Europa has more water than earth?

But in our solar system, we know that moons of giant planets could have more suitable habitats for life. Jupiter’s moon, Europa and more recently, Saturn’s moon, Enceladus are believed to have vast reservoirs of water beneath their surface. Europa could have a subterranean ocean containing more water than the earth. Indeed, a future space probe has been planned exclusively to explore Europa.

Jupiter and Saturn have over 60 moons each. Uranus has around 30 and Neptune over a dozen. There are more than 170 moons in our solar system. As most of the exoplanets found so far are gas giants, they are also likely to be accompanied by retinues of moons orbiting them.

So even if the hot exo-Jupiters are inhabitable, their moons could lie within a habitable zone around them. Just as in the cases of Europa, Encedalus, Titan etc., considered possible abodes for primitive life forms, it is quite conceivable that there could be moons of these exo-Jupiters, which could have habitable conditions.

So, if the exoplanets (within the habitable zone of their host stars) had large moons around them, then these worlds would be good candidates for supporting life. Again, the presence of a relatively large moon orbiting the earth is supposedly crucial for the planet’s habitability as it acts to stabilise the axial tilt and precession of the earth, unlike Mars where dramatic changes in the tilt cause extreme climatic variations over long-time scales.

Could such exomoons be detected?

James Cameron’s movie Avatar featured a beautiful exomoon called Pandora. Will we get to see a moon such as Pandora at some point? The first step would be to detect a Pandora, in the first place.

The angular size of the earth as seen from ten light years is hardly half a micro arc second. Current interferometric precision with the best technology is more like twenty micro arc seconds. Looking for exomoons is beyond present technology. The bulk of the exoplanets have been detected by the so called radial velocity method, that is, a giant planet like Jupiter causes a wobble in the sun’s motion dragging it around with a velocity of about 13 meter/sec over a period of eleven years (Jupiter’s orbital period).

A planet like the earth would cause a wobble of only four centimeters per second with a yearly period! This is beyond current detection. Even for a giant planet like Jupiter, the wobble in the sun’s motion due to Jupiter plus all its satellites is hardly any different from that of Jupiter alone.

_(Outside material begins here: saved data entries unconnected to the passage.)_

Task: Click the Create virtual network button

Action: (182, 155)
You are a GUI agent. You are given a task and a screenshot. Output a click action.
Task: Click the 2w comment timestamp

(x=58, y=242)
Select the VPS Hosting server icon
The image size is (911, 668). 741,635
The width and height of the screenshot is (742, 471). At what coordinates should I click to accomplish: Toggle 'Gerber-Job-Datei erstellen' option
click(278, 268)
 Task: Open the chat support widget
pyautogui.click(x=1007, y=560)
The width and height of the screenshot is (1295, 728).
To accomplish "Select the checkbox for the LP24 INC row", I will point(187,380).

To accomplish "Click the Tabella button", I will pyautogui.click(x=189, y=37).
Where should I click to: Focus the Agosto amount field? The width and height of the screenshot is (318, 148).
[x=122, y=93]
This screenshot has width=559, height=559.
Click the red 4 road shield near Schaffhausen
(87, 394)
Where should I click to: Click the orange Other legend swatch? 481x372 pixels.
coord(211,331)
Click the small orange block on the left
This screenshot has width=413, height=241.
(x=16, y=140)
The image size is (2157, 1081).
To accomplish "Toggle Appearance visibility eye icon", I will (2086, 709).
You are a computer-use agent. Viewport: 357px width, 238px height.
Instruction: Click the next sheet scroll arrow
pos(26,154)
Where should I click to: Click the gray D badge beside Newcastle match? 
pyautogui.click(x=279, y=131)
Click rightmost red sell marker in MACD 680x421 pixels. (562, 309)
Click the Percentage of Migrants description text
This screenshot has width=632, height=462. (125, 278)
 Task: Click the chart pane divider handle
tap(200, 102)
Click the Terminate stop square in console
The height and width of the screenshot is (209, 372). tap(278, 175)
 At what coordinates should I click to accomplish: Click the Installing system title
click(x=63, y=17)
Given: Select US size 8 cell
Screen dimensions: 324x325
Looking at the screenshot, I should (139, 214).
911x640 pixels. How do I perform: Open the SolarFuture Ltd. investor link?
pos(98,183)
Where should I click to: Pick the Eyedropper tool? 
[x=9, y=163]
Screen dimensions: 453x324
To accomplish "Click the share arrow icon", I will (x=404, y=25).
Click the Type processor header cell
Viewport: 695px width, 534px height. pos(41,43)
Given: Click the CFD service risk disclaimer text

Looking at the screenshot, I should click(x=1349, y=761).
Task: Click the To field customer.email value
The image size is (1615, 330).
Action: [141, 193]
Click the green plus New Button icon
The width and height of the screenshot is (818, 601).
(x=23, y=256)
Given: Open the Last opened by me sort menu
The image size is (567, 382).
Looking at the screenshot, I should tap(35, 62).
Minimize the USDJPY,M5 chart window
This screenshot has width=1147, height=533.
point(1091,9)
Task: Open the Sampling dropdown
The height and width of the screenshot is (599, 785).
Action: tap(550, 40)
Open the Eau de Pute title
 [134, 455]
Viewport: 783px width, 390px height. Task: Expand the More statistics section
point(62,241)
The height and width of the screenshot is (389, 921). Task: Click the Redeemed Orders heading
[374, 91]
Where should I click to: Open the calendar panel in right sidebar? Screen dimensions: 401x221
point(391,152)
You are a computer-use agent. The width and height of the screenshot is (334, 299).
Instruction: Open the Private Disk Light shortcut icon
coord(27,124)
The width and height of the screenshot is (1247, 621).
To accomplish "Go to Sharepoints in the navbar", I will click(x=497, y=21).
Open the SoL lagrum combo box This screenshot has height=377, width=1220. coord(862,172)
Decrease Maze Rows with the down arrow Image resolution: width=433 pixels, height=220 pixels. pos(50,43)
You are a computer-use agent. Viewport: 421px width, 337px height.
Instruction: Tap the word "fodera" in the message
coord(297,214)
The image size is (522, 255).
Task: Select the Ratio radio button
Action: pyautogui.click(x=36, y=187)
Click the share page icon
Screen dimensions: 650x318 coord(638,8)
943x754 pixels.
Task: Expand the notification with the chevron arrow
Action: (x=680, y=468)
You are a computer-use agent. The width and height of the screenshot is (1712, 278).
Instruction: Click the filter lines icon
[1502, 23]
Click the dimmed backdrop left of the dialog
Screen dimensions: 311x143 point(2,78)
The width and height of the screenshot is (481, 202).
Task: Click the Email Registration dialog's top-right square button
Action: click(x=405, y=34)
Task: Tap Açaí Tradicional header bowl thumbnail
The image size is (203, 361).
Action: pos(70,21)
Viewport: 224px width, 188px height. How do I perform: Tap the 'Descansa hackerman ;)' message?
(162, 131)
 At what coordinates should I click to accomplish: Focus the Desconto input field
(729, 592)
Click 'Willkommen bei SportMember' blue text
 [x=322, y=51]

This method thus pictures planets as only point masses giving no information about the moons. In the transit method (used for instance by the orbiting Kepler spacecraft to detect exoplanets) when a planet passes in front of a star, it causes a dip in the luminosity and can be used to find the planetary radius. We have for example the transits of Venus and Mercury, which on earth are notable astronomical events.

If moons orbit the transiting planet, the small moon-dip would be visible only after the planet has left the stellar limb and the time duration of this dip would also typically be less than one per cent of the transit duration of the planet (that is, distance between the planet and its moon divided by the velocity of the planet around the star).  

Unlikely even for Kepler telescope

Thus, even the Kepler Space Telescope, which requires at least six hours of integration to spot terrestrial planets is very unlikely to photometrically detect exomoons. However, moons can make transits occur slightly later or earlier than expected if the planetary transits occur once over every orbital period (as planets and the moons orbit a common centre of gravity which orbits the star). This so called transit time variation (TTV) can be up to a minute and in principle can be seen even in ground-based observatories.

Unfortunately, it would be difficult to separate the effect from so many competing effects due to their perturbing planets, relativistic effects, parallax effects etc. This method also cannot find the mass of the exomoon.

However, another effect has been suggested, the transit duration variation. This arises because the velocity of the planet also varies depending on the phase of the orbiting moon around it, at times increasing and later decreasing. This causes changes in transit duration. In the next few years, precise monitoring of exoplanets could lead to detection of several exomoons.